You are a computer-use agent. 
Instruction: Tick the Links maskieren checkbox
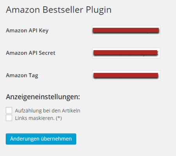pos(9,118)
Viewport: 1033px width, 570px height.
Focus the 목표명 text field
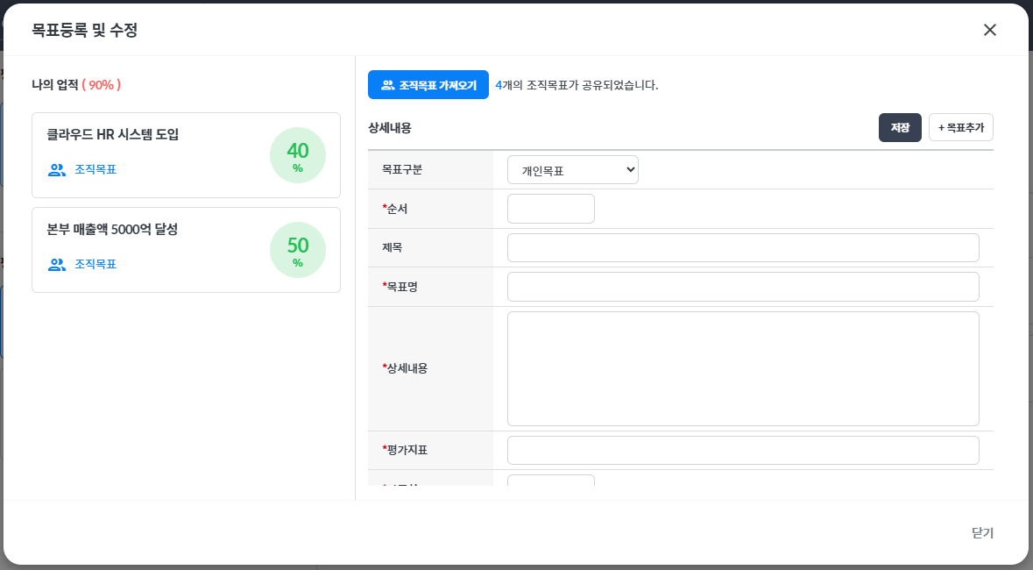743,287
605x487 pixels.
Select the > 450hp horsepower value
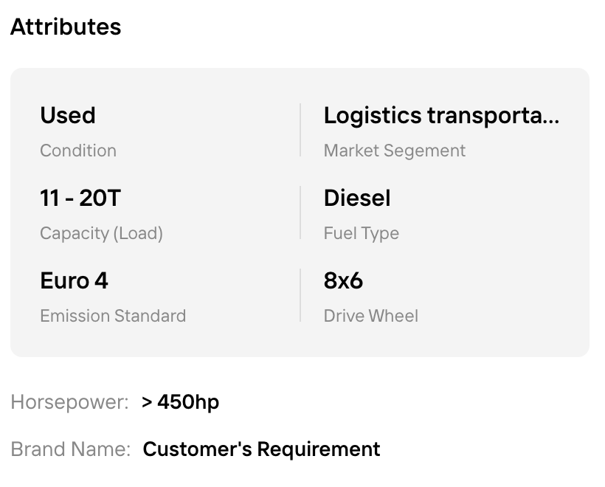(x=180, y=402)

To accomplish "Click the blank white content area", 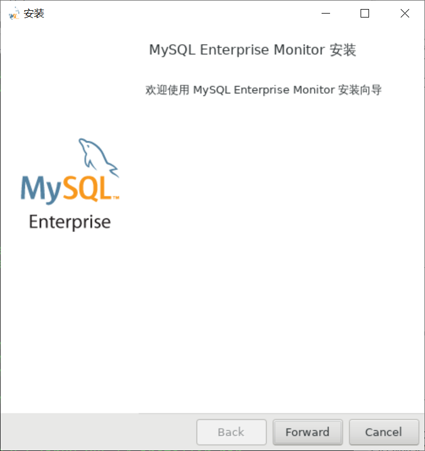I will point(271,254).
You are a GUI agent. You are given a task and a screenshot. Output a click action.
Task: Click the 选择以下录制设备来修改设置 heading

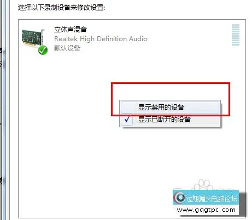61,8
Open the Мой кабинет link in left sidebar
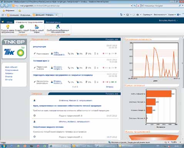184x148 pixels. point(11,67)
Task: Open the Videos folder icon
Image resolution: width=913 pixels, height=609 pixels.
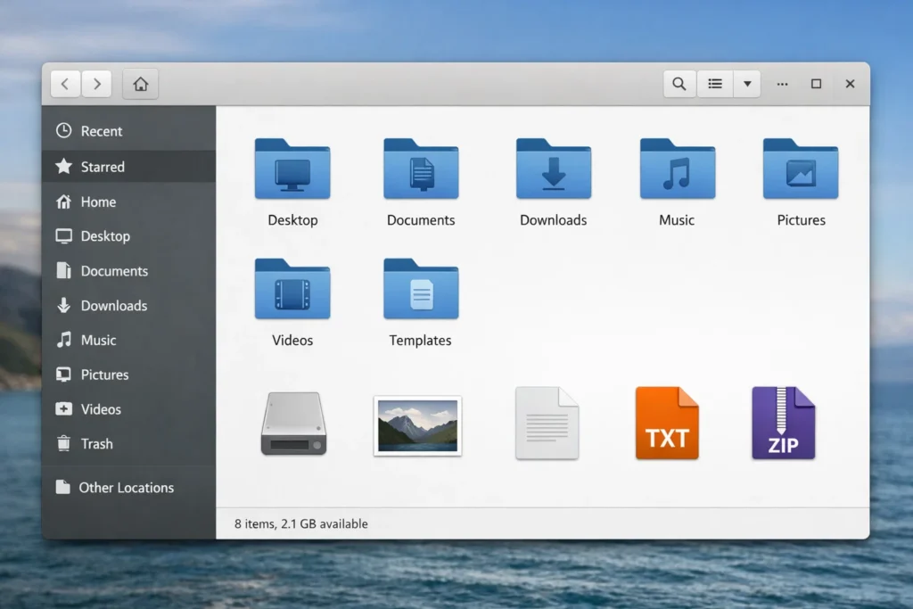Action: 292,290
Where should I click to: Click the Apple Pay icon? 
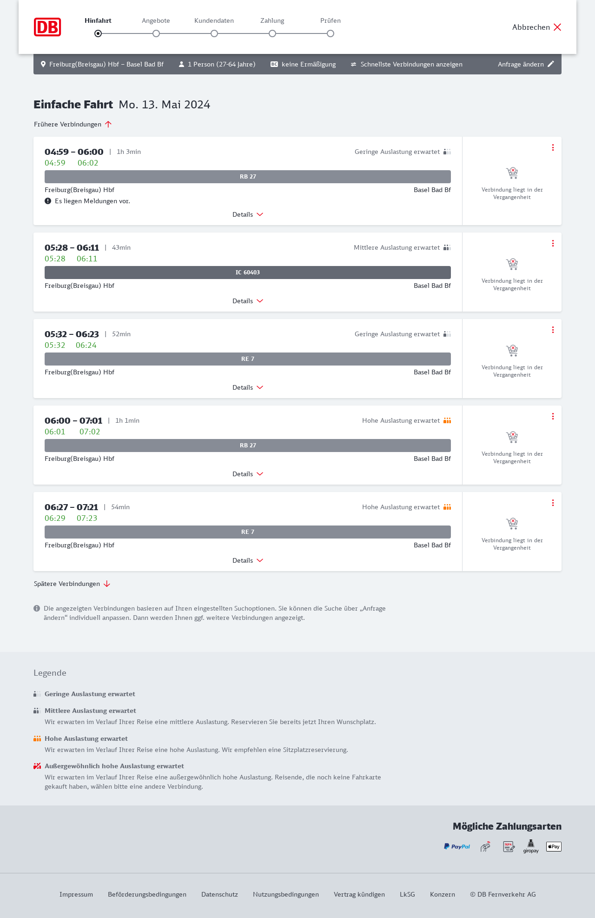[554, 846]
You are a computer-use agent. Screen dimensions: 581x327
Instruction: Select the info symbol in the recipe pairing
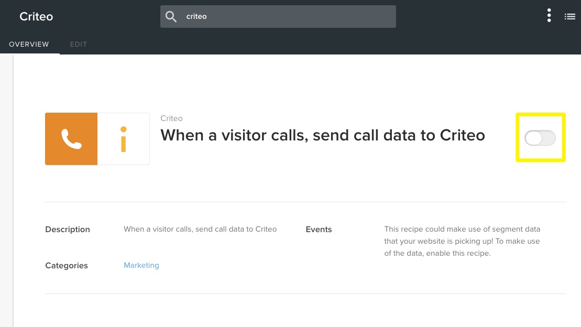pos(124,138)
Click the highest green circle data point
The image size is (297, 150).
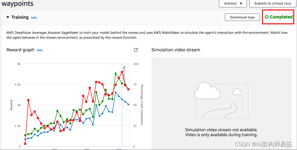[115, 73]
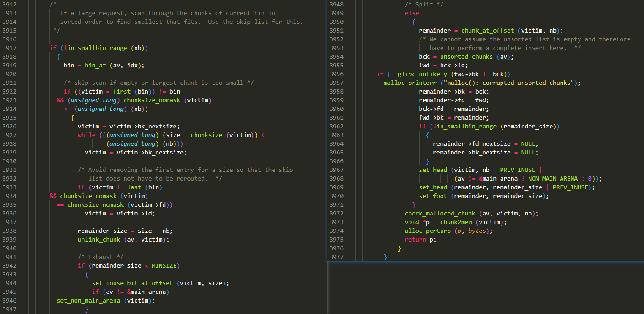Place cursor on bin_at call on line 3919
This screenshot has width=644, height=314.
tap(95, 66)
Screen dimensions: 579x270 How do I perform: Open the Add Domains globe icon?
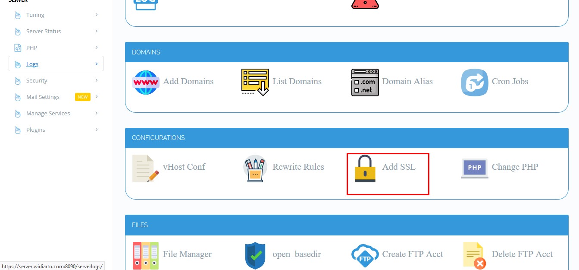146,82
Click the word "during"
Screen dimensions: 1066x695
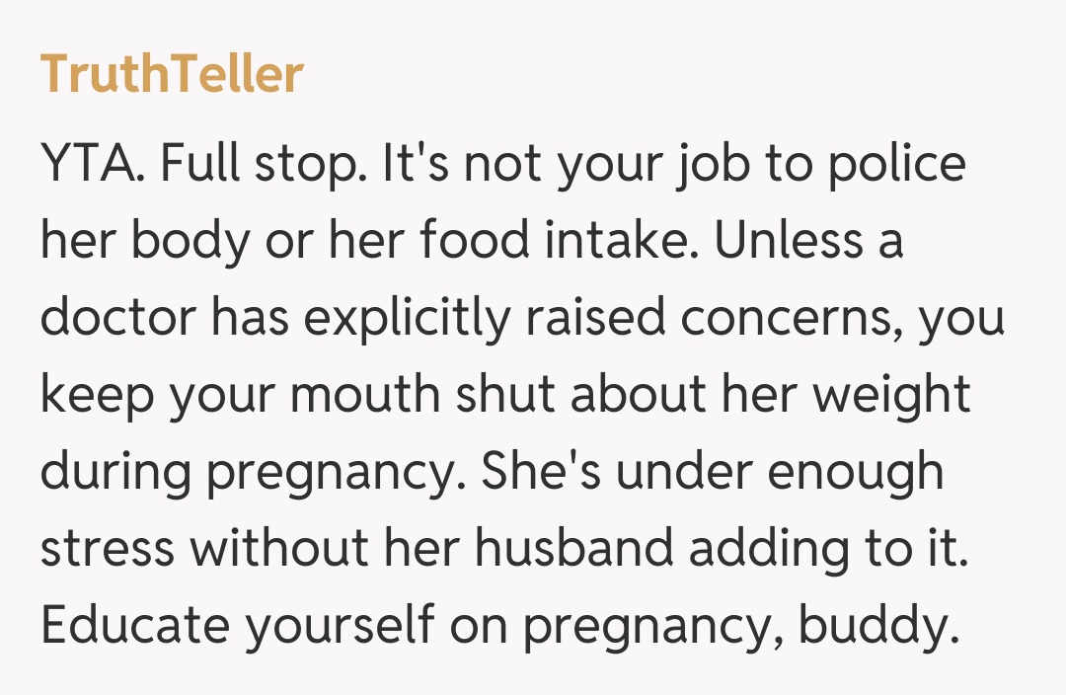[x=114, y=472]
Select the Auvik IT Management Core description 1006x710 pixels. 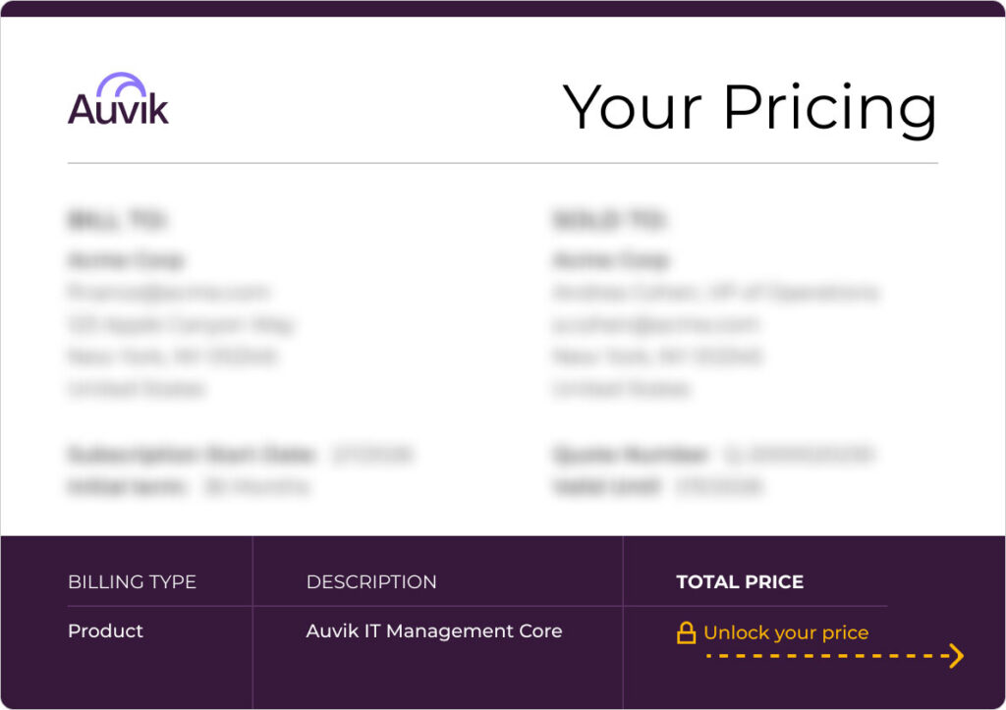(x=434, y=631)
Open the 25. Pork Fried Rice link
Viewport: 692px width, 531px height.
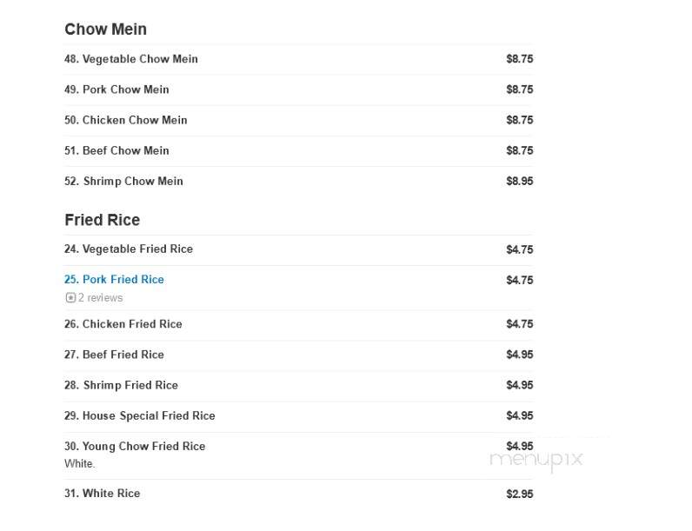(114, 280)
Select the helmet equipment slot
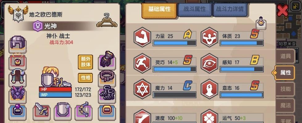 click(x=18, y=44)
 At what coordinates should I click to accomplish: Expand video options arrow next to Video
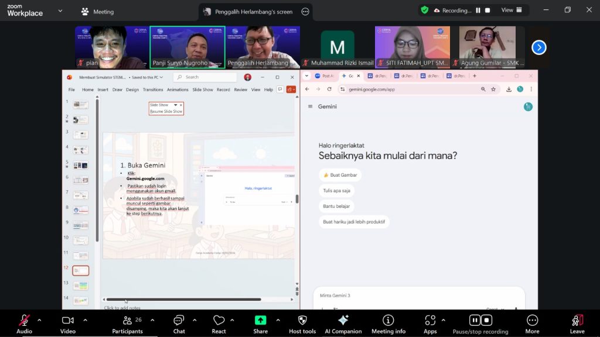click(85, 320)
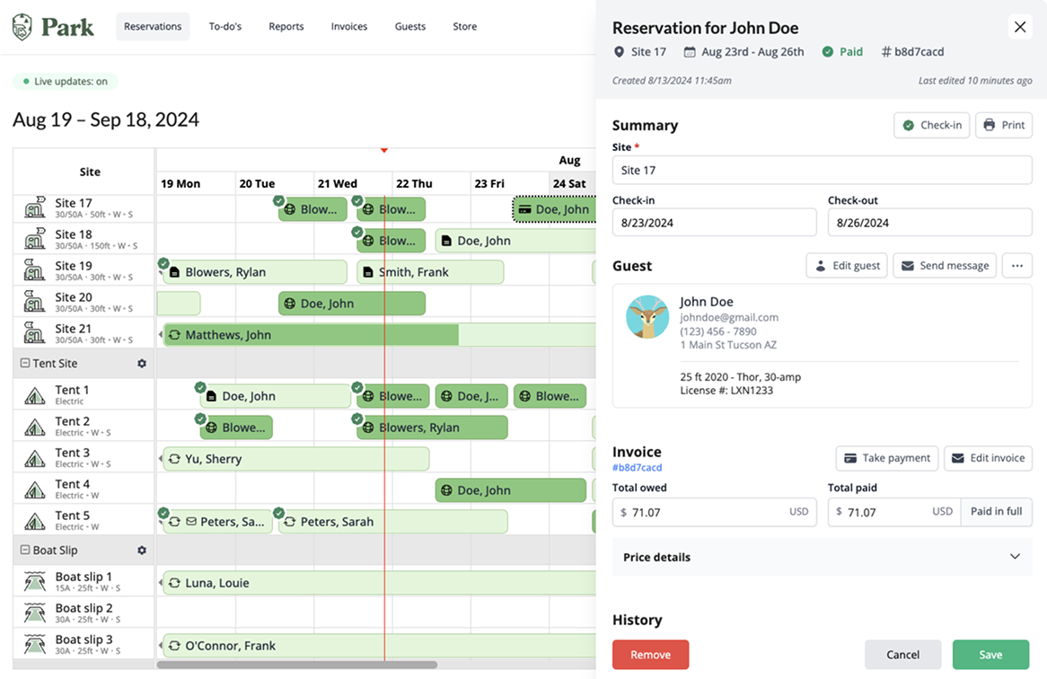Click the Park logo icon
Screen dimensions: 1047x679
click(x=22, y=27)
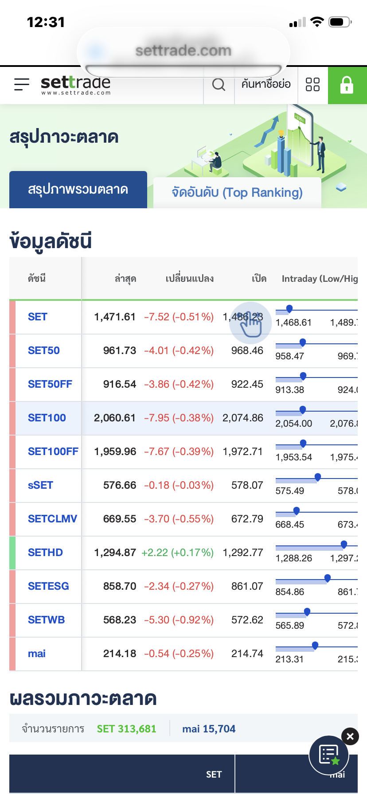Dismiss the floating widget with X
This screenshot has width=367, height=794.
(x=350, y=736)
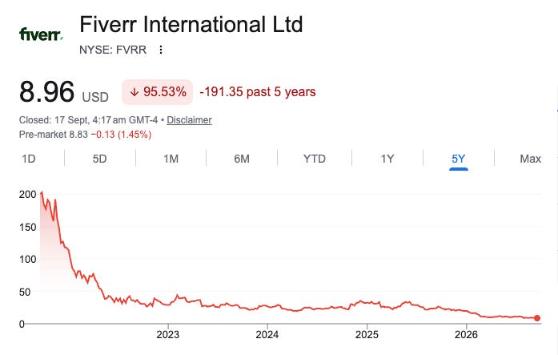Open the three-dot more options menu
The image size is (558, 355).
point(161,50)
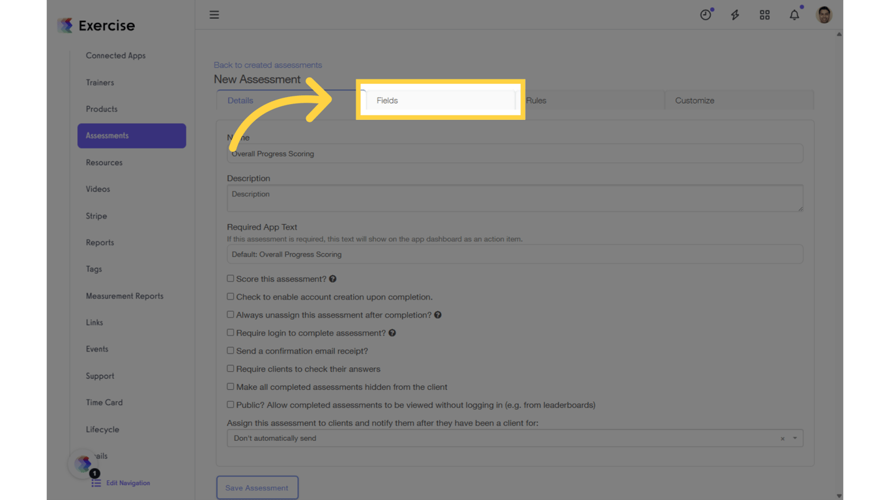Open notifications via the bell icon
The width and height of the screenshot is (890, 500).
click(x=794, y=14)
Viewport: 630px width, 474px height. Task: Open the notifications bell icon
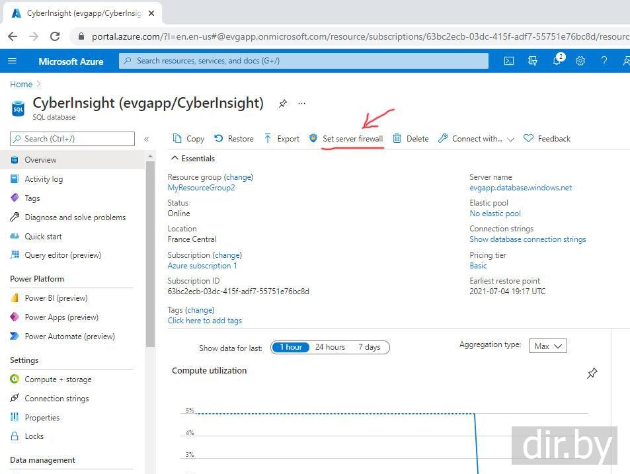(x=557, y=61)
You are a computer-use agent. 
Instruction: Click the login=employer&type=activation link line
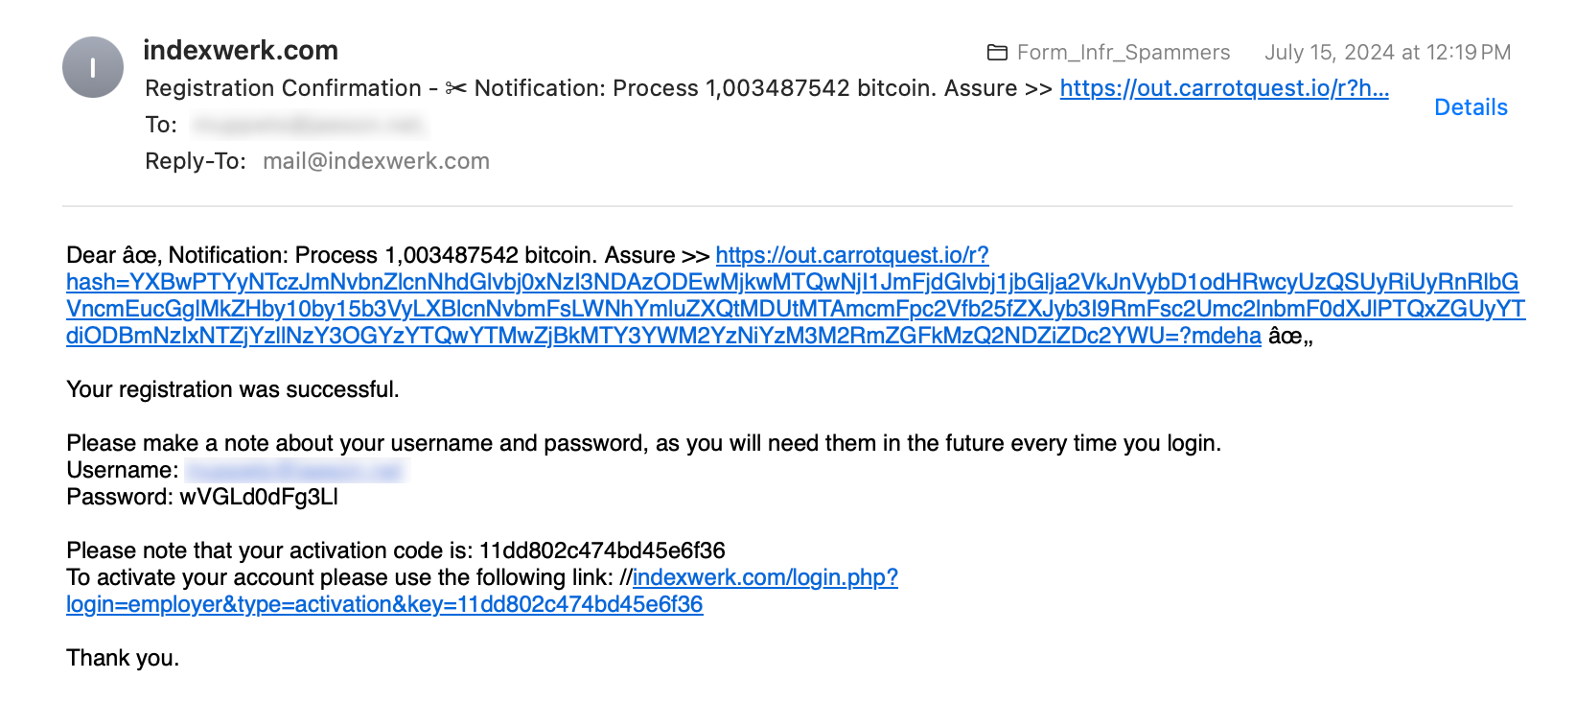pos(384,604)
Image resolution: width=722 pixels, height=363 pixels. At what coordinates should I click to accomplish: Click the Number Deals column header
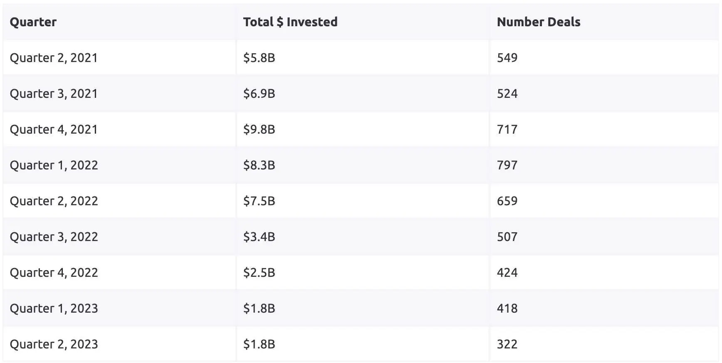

### ASSIGNMENT
Above are the records. Identify each line that contains the word "agent".

### ANSWER BOX
You are a computer-use agent. 
You are a GUI agent. You are given a task and a screenshot. Output a click action.
You are a computer-use agent. Screen dimensions: 581x327
You are a computer-use agent. 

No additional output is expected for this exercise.